The two will top the Kings Boxing card at the Valley Forge Casino in King of Prussia, PA with eight additional bouts underneath.

Caputo Smith, 15-4, 10 KOs, won the PA state 200-pound belt 17 months ago in a typically tough war against Tony Ferrante at Harrah's Chester. The bout was a nip-and-tuck battle for ten full rounds. Caputo hit the deck in round six, but survived and won a razor-thin split decision.

Smith never lost his title, but since then, he's has been on the road, earning good paydays and adding losses to his record. He dropped a decision to contender BJ Flores last June and took a shellacking from prospect Ola Afolabi one month later. He's been inactive for nearly one year. 

Three of Smith's four career losses have occurred on similar road trips, where the money outweighed the matchmaking logic. However, at home (or nearby), Caputo-Smith is almost perfect. Locally, he's won all but one bout and has always brought the action to his fans.

The other thing about Anthony is that he usually manages to fight above expectations. He was the underdog against Ferrante and Dhafir Smith in his two most important fights to date. Few gave him a chance in either bout, but Smith turned spoiler and grinded out close wins both times.

Smith fights with pure heart and can be surprisingly effective. If he can pull a hat trick by defeating Wilson in a similar manner, his local legend will be set in stone. However, Wilson is the toughest - and most dangerous - opponent that Caputo has faced on local soil.

Garrett Wilson's career started out rocky. That is "rocky" as in rough, as opposed to "Rocky" as in Balboa.

In his early days as a pro boxer, Wilson, 13-9-1, 7 KOs, would take on any opponent, with or without advance notice. The guy just wanted to fight. The result was a number of early losses that smudged his record and cast him as a local club fighter.

However, once Wilson gained some consistency in his corner and in his career, he started to win - and win big - and he proved himself to be one of the most dangerous punchers in the cruiserweight division.

Starting with his second fight with Reshawn Scott in 2010, Wilson reeled off a 6-0-1 streak that earned him the USBA title, the NABF title, two KO of the Year Briscoe Awards, and a world ranking. His knockouts of Chuck Mussachio and Andres Taylor were classics, and his rematch victory over Omar Sheika was also impressive.

However when Wilson stepped up to bigger game, he was not successful. He dropped a title eliminator to Alexander Alekseev in Romania, unwisely turned heavyweight to face Vyacheslav Glazkov (although he impressed many), was tied in a knot by awkward Thabiso Mchunu, and took a beating from Vyacheslav Shabranskyy in his most recent bout, six months ago.

Wilson could put asterisks next to each one of those last four bouts, but he doesn't. He's a blue-collar fighter who just keeps moving forward in hopes of yet proving himself to the outside world.

The truth is however, that Wilson's last four fights resembled the opening chapter of his career. His choices were desperate and in the end, they didn't do much for his career prospects except to provide good paydays. But to be fair, this is professional boxing, and paydays are at least half of the story.

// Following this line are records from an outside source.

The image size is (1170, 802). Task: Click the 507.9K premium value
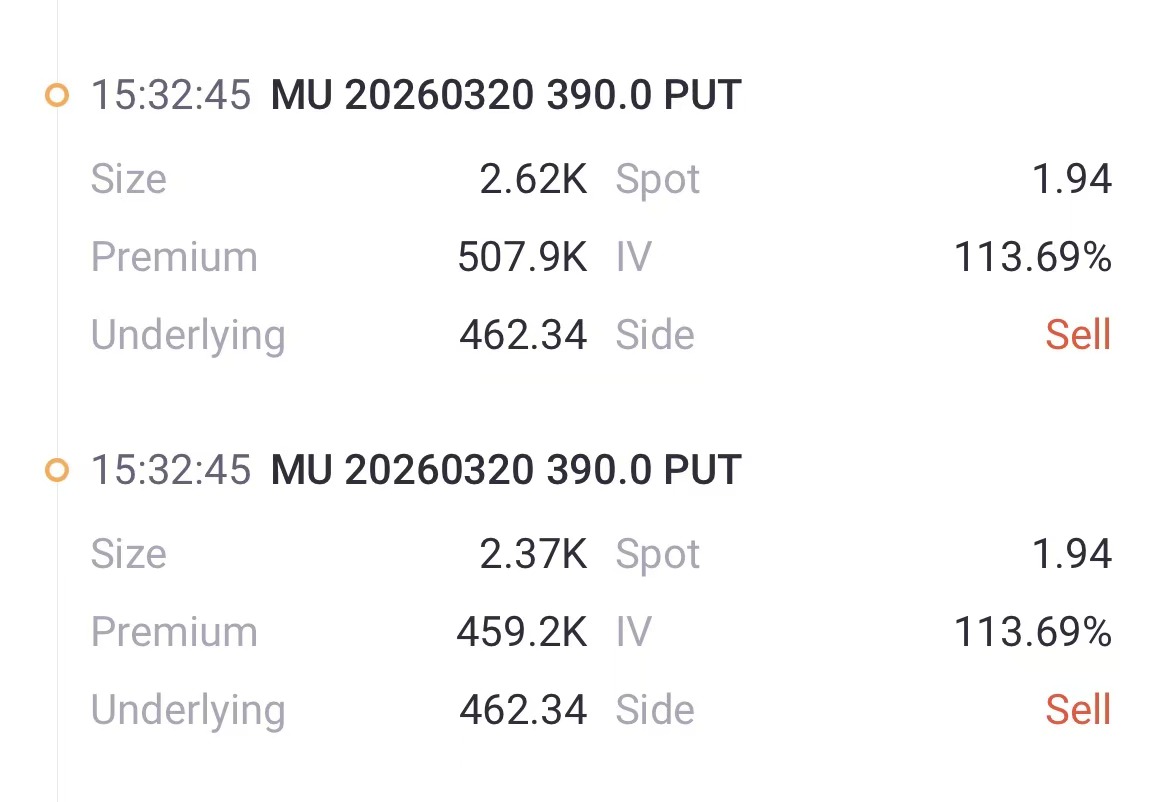click(x=522, y=258)
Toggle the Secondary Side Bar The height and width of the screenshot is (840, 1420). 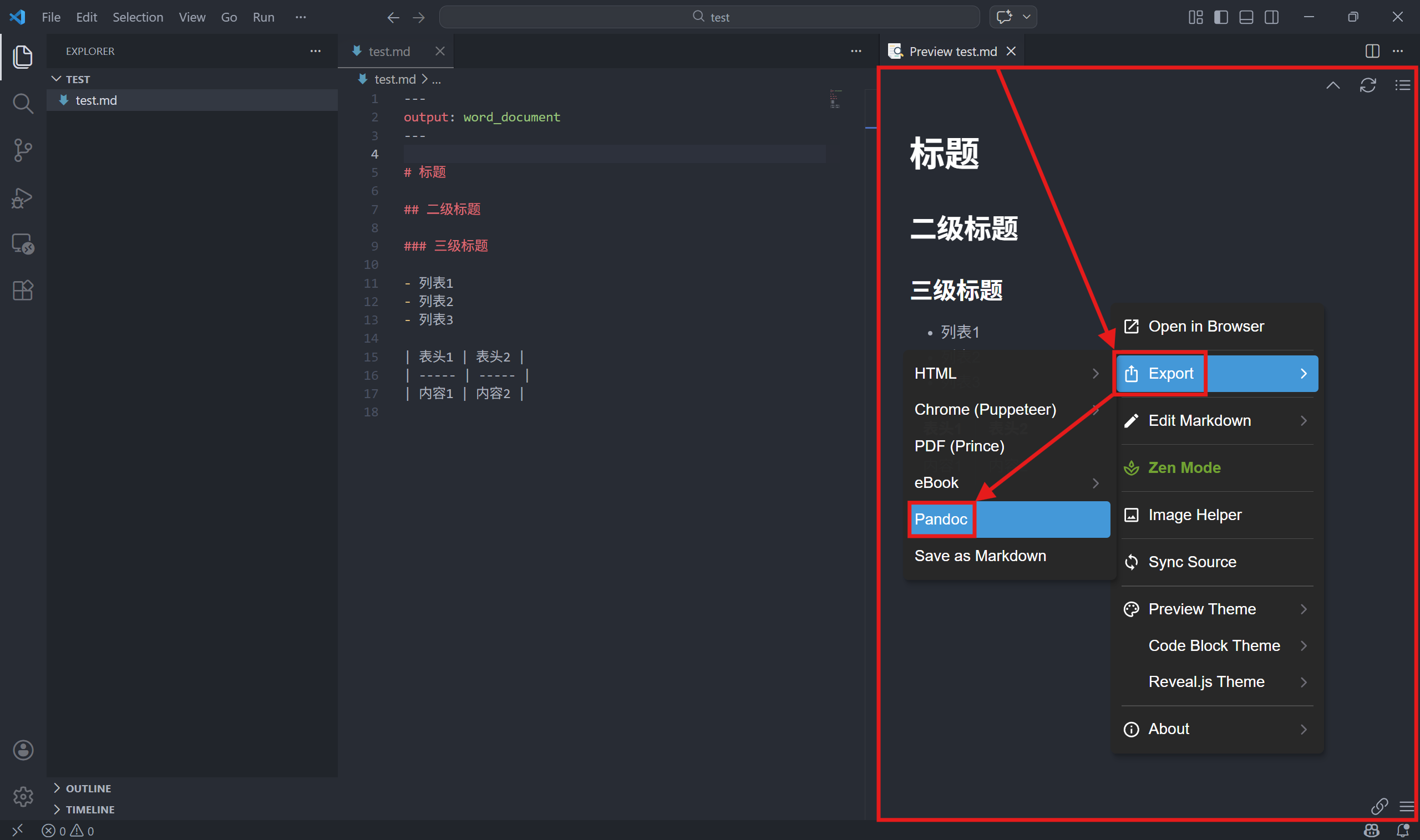point(1271,17)
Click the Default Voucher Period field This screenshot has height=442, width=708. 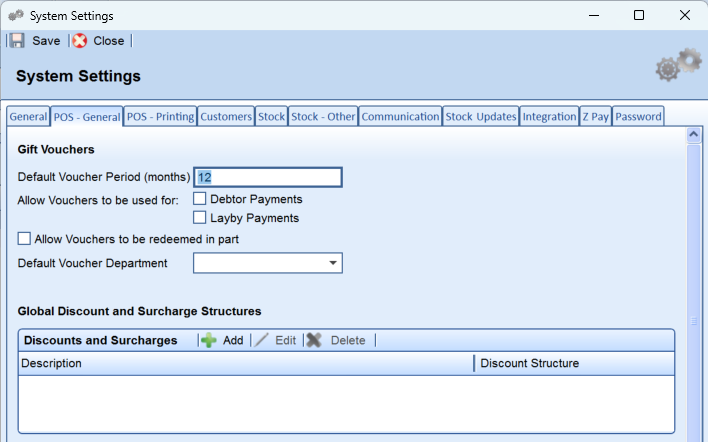[x=268, y=177]
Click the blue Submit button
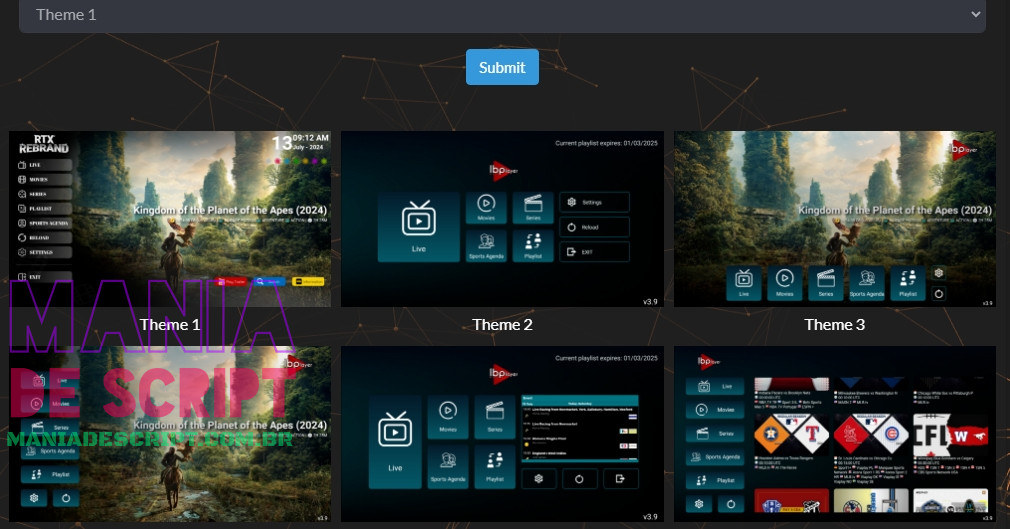1010x529 pixels. tap(502, 67)
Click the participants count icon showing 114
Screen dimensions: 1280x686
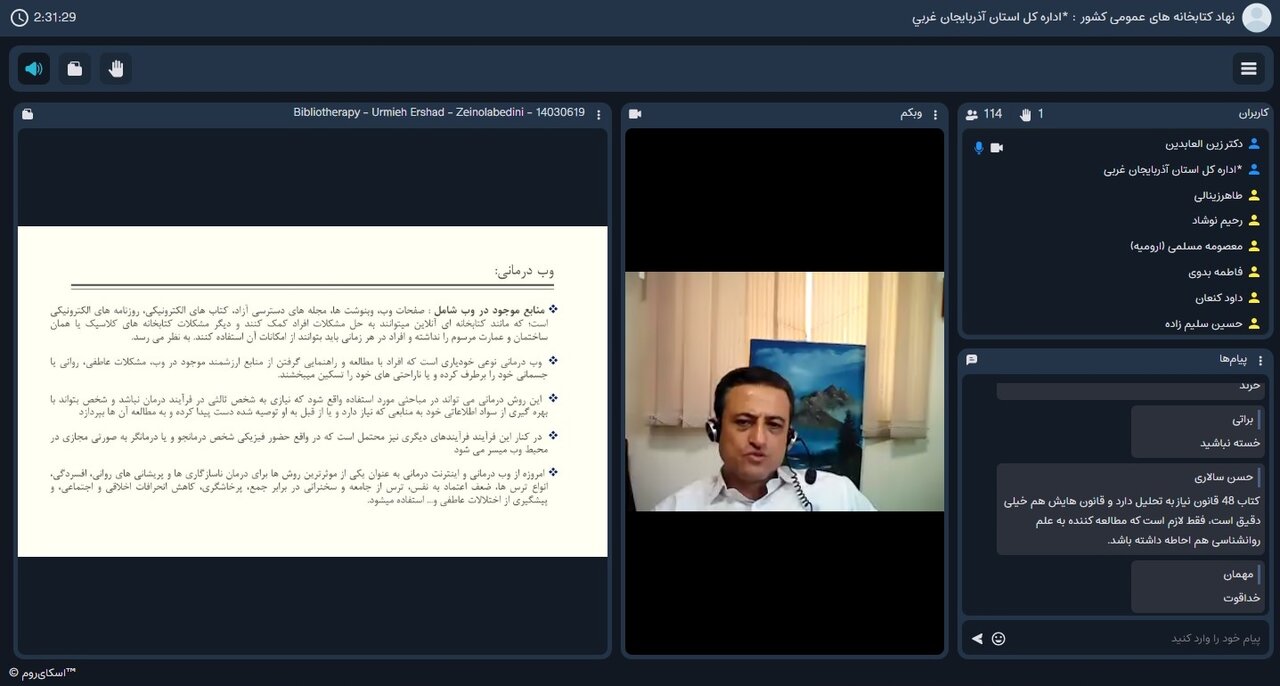[x=970, y=114]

So Wilson and Smith prepare to face off, sitting in very similar situations. Both have looked good on the local scene and both have struggled on the big stage. Both have appeared close to retirement, yet both fight on. Both need this win to go on, but both are facing a very tough opponent.

This fight feels like it could be special.

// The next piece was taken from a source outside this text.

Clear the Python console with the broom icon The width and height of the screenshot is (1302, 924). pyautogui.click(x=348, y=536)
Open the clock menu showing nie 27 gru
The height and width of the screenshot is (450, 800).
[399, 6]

When fighters are pressed into must-win situations, interesting things often happen. Both Wilson and Smith must win Saturday. A loss would annihilate any state of denial that might offer hope for the future. Both of their careers are on the line tonight.

These are two of the most popular local fighters around. They are two of the nicest guys in the sport. They both have given us great memories on some of their most memorable nights. One swings a sledgehammer and the other refuses to be beaten. But tonight something's got to give.

I wouldn't miss this one for the world.

Eight additional bouts fill out this card, with highlights including fights with Milton Santiago, Stephen Fulton, and tough Brian "Wildman" Donohue.